Louis Kessler said...

History Hunter: There is no problem handling user-defined tags if the developer would just sit down and think about it. They only need an event with a user-defined name. They could handle it the same as any other event, except instead of naming it "Birth", "Census" or "Divorce" because they are 1 BIRT, 1 CENS or 1 DIV tags, they name it "xxx" because they are 1 EVEN 2 TYPE xxx. They will have dates, places, notes, sources just like the other tags and can be processed similarly to a CENS tag for editing or display purposes.

Adding new pre-defined tags serves only to force more effort on programmer to handle the new tags differently, and they will be less receptive to that than to handling all other tags more generally. GEDCOM needs to be kept as simple as possible for developers. New capabilities should only be added to it there is some necessary data that cannot be represented in it. 100 new event tags does not do anyone any good.

The incentive to developers to handle GEDCOM correctly is that people will use their programs BECAUSE they will know they will be able to get their data in AND out again.

Tony Proctor said...

when considering the adoption of GEDCOM 7 by the big sites, such as Ancestry etc., then it will be interesting to see if changes to user data are factored into their estimates for the necessary changes.

Everyone who has tried to process a GEDCOM files exported from such sites is aware that end-users have been allowed to enter virtually anything they like into a DATE field. Developers such as myself have to jump through hoops to try and make sense of what appears in the files.

My point is that although they can give an estimate for software changes, testing, and documentation, unless users' data is cleansed then it is impossible for them to export data conforming to the v7 specification. This will be a huge change, and it cannot be blamed on the users and left to them to fix; poor UIs allowed the entry of bad dates, and it will need some software support to help fix them.

History Hunter said...

I tend to agree that data-entry validation is almost non-existent, or at least the criteria are far too loose, in many genealogical programs. It's the old garbage-in...garbage out situation.

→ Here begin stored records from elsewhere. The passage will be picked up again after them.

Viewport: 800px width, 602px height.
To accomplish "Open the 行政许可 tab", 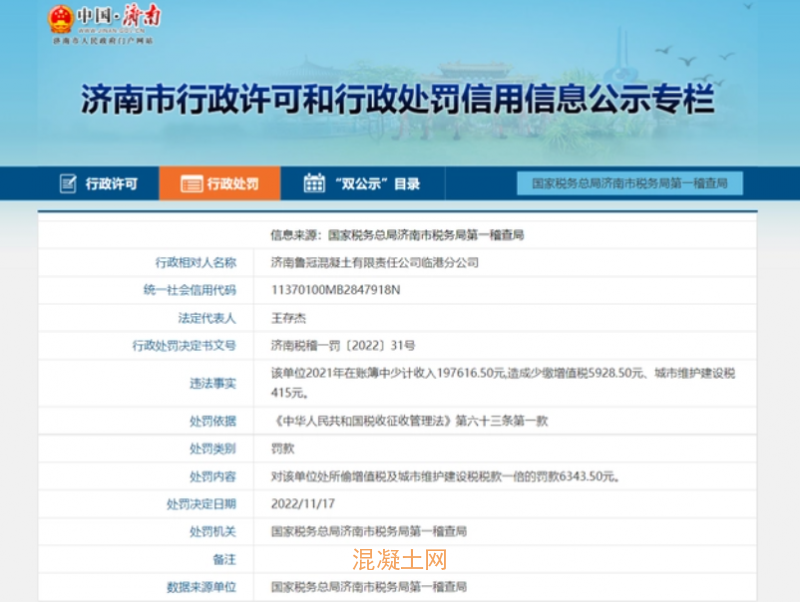I will pos(111,184).
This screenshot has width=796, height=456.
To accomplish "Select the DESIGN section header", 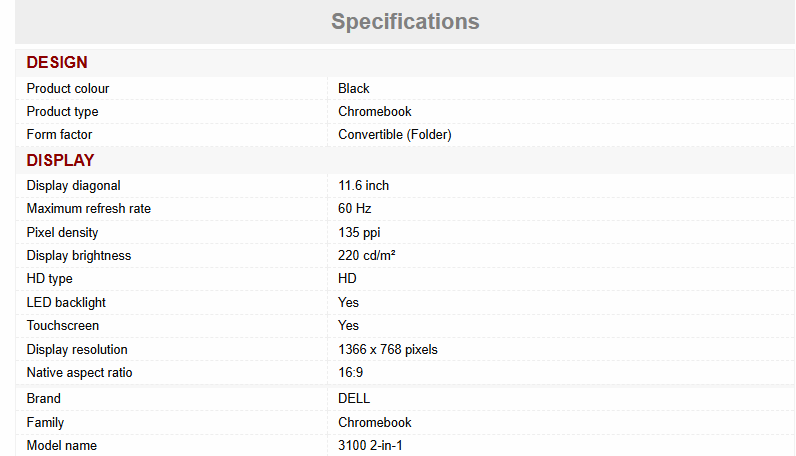I will pos(57,62).
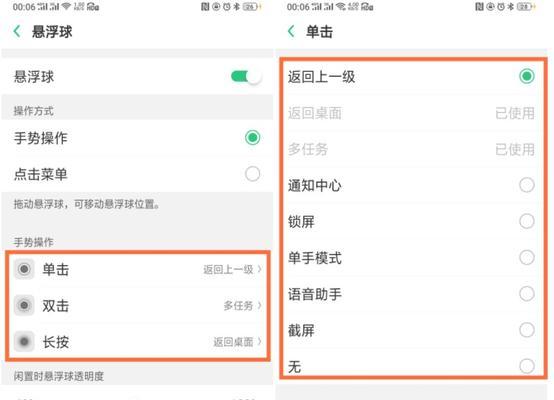Tap back arrow beside 悬浮球 title

tap(17, 31)
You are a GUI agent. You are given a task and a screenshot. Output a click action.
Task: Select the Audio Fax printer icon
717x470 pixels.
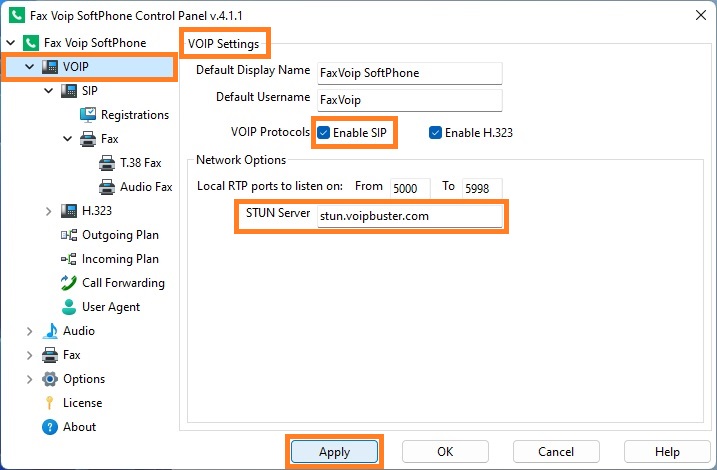[107, 187]
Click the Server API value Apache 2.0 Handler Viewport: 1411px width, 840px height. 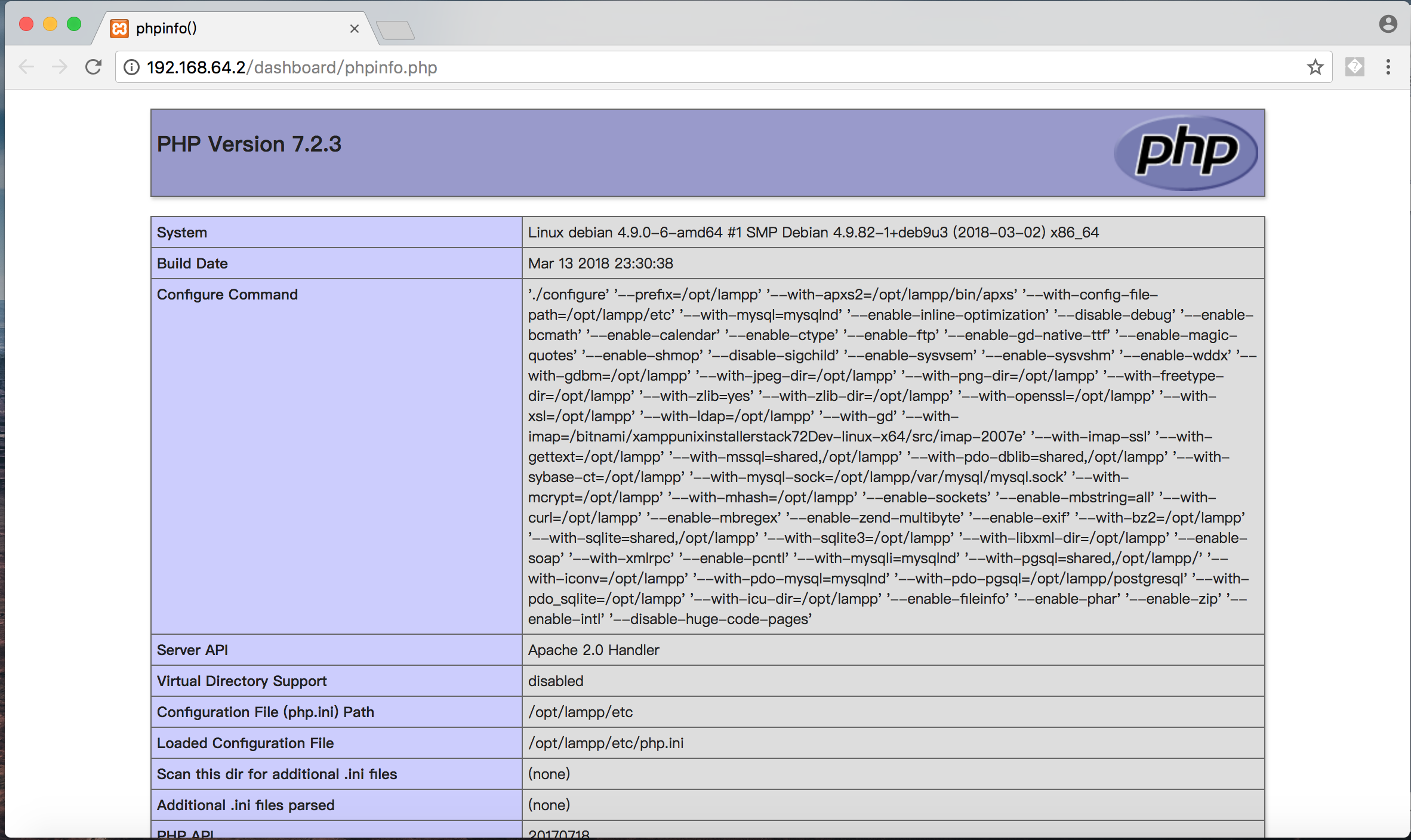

As long as the program authors are focused on adding bells and whistles, rather than making existing capabilities more bullet-proof, the situation for GEDCOM import/export is not likely to get any better.

Tony Proctor said...

Re: "...import/export is not likely to get any better", that would be sad for several reasons; one being that GEDCOM 7 has validation options, but these sites will NEVER be able to generate a compliant file without the data-cleansing.

As a long-standing developer, I still find it hard to believe that these sites found themselves in such a position. Better validation -- or, preferably, controls that only admit valid dates -- is not exactly a new concept. I sometimes wonder whether there was a software design at all. You see what the user enters, and what they see displayed, have little to do with GEDCOM. As long as the software understands what was entered then it can easily be converted to GEDCOM format when necessary. In other words, the end-user could enter valid dates and see valid dates without even knowing the name GEDCOM.

However, when it comes to data standards and specifications then it's unforgivable to just any old stuff in the file and claim, 'yeah, we do GEDCOM export'.